Pixel coordinate grounding data:
=== Begin Enclosure ===
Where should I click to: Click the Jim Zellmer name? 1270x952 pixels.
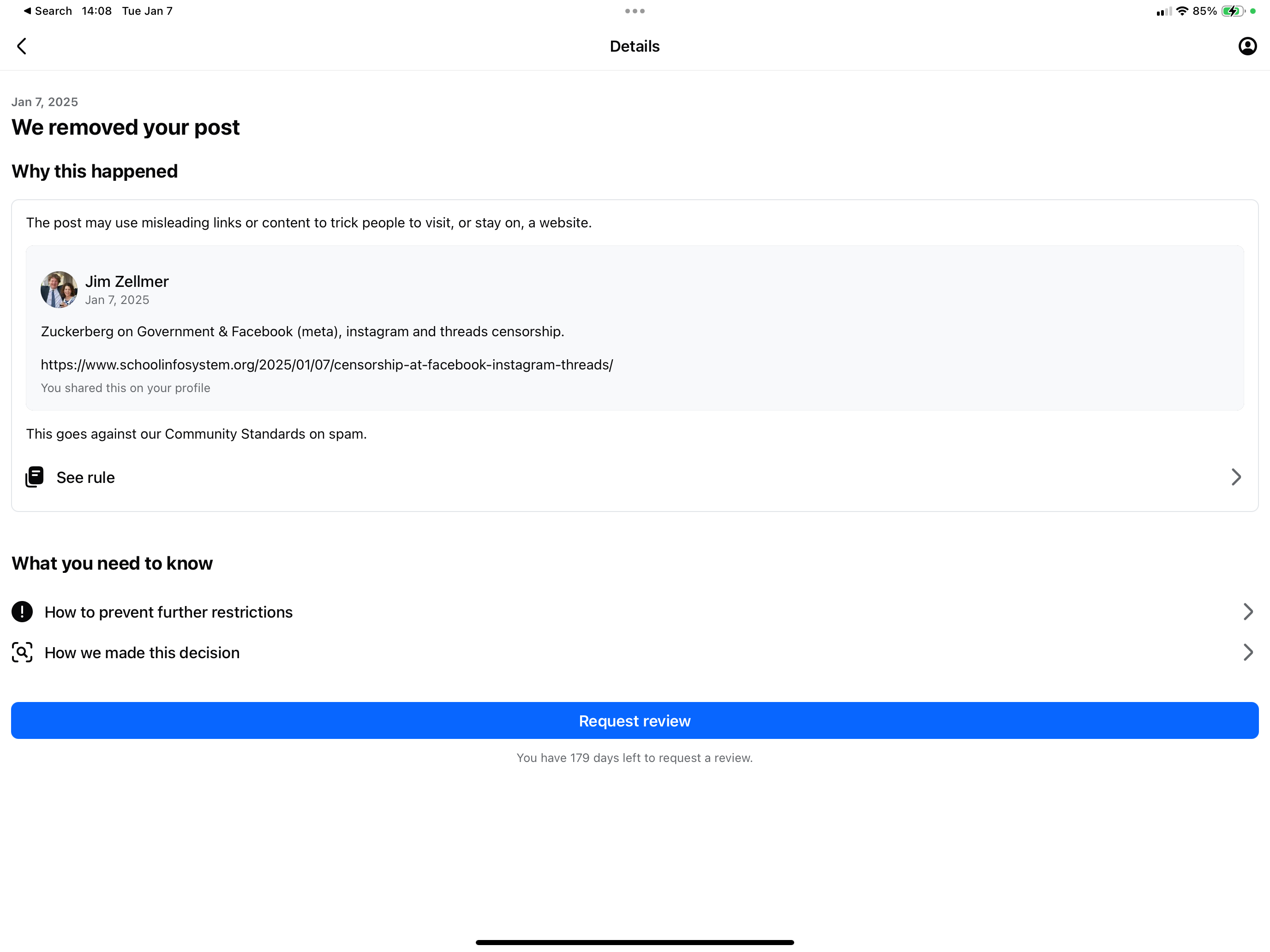pos(127,281)
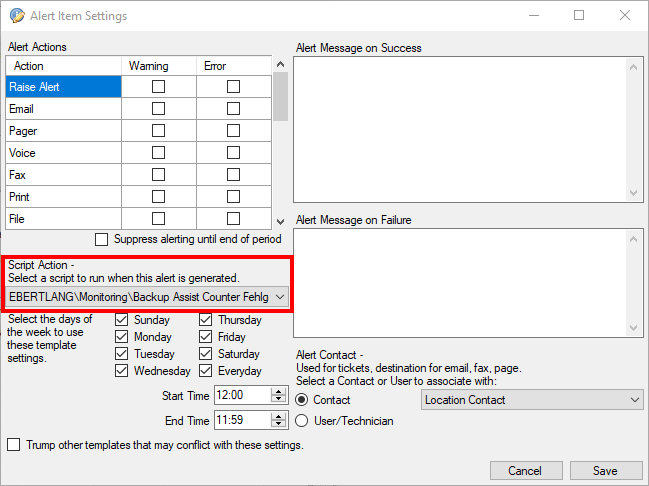This screenshot has width=649, height=486.
Task: Enable the Error checkbox for Email
Action: pos(233,109)
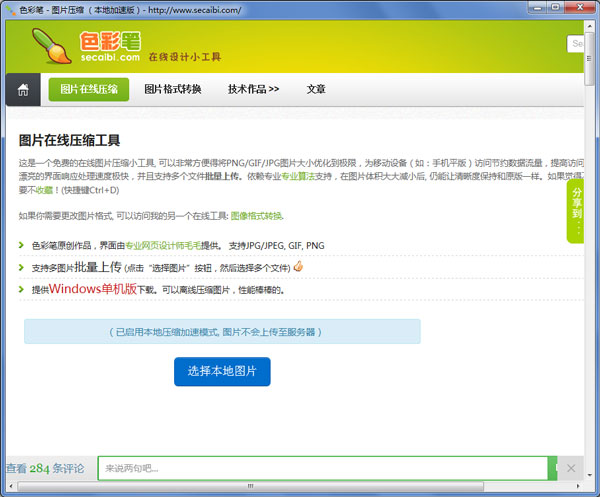Expand the 技术作品 >> menu
The image size is (600, 497).
[x=253, y=89]
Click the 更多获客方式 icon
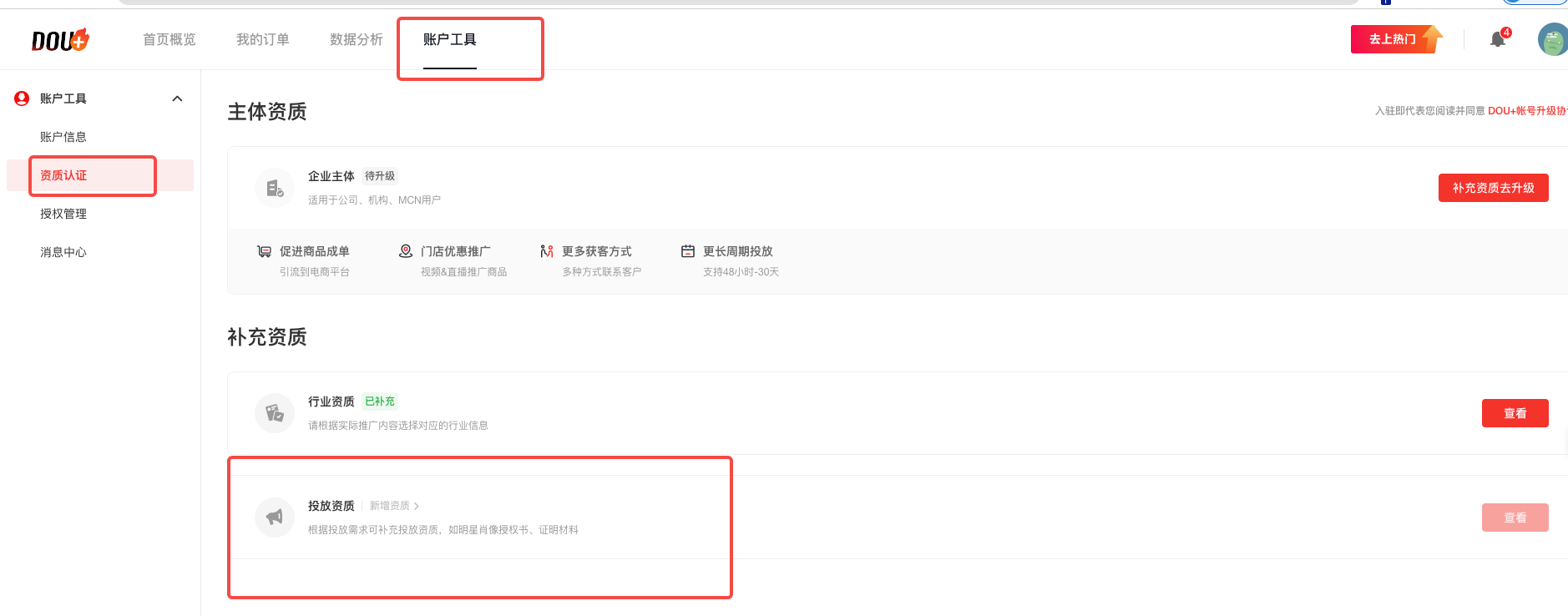 tap(547, 251)
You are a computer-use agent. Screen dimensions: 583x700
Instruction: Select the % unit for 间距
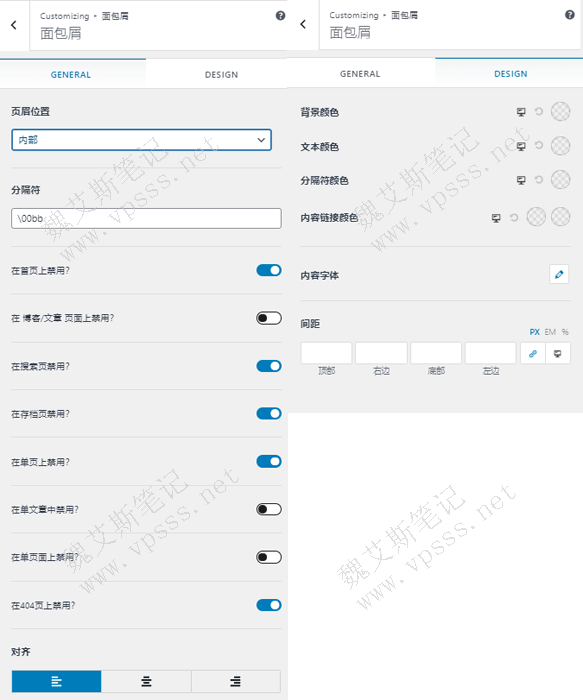pos(565,332)
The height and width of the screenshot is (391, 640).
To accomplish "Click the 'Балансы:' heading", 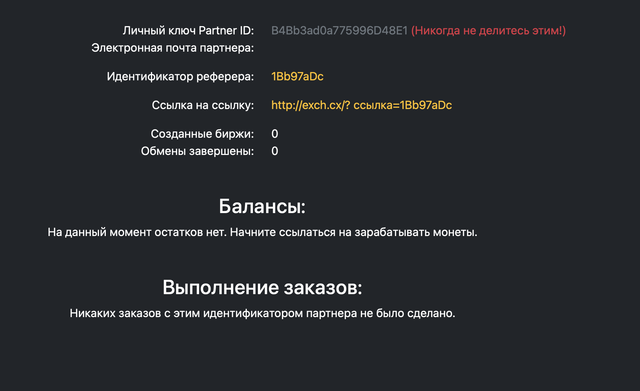I will click(262, 206).
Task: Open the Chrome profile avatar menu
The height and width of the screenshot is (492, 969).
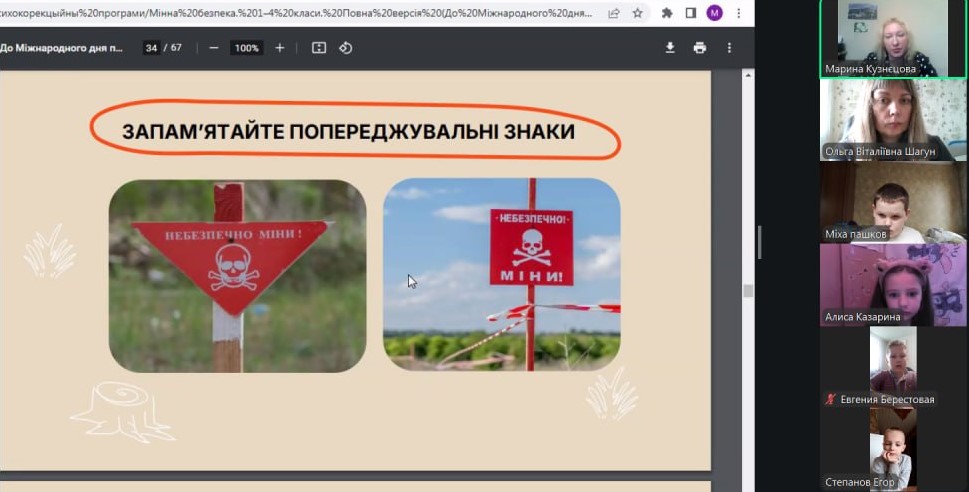Action: click(714, 13)
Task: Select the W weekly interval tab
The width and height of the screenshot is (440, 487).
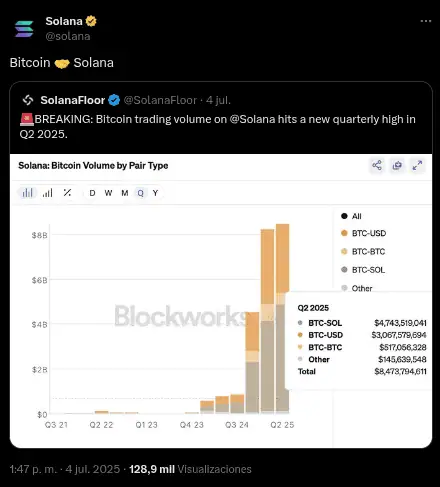Action: point(108,193)
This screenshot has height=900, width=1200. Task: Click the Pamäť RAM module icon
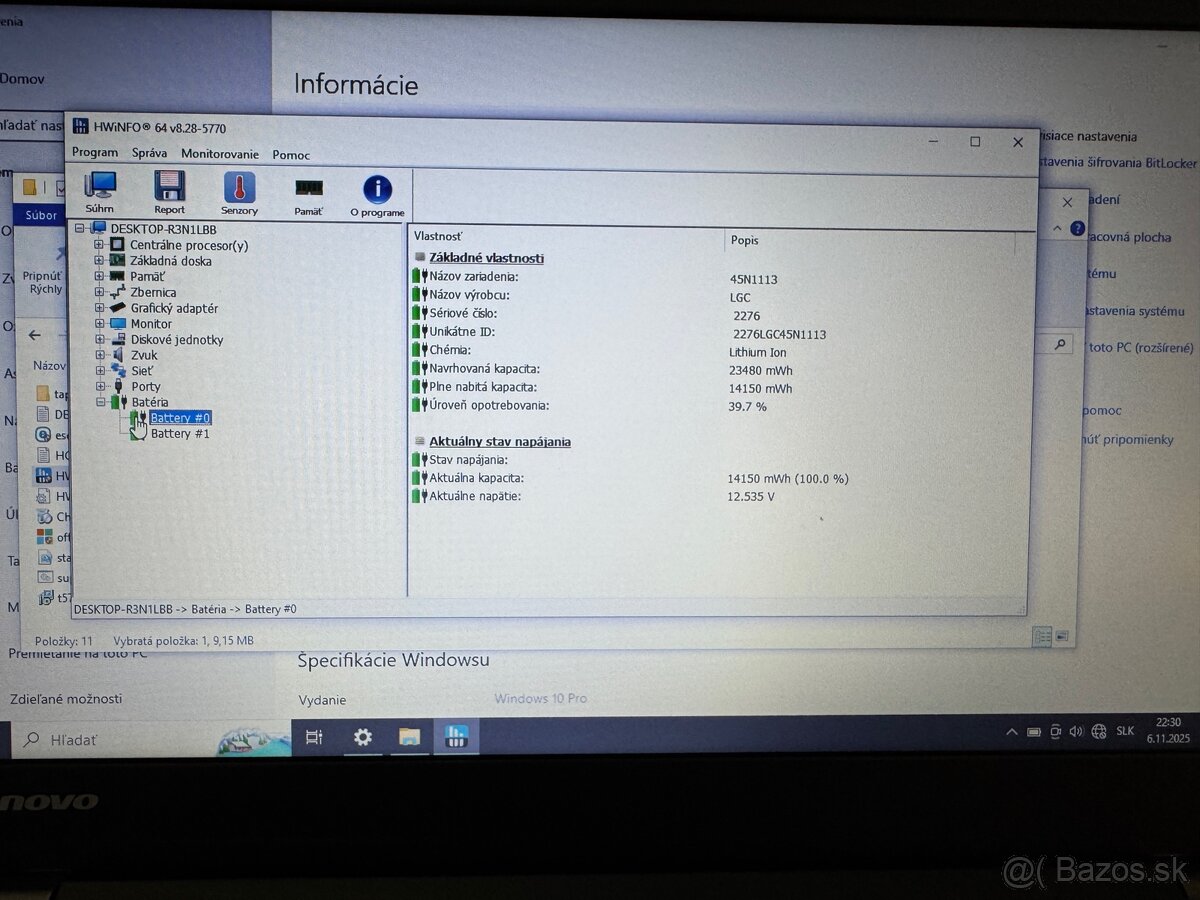307,187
=== End Enclosure ===
WORK REQUEST:
With the pictures omitted, print precisely the lines from the one with "Task: Select the W weekly interval tab" to the final line of the records, both included.

RESULT BELOW:
Task: Select the W weekly interval tab
The width and height of the screenshot is (440, 487).
Action: point(108,193)
This screenshot has height=900, width=1200. Task: Click the Pamäť RAM module icon
307,187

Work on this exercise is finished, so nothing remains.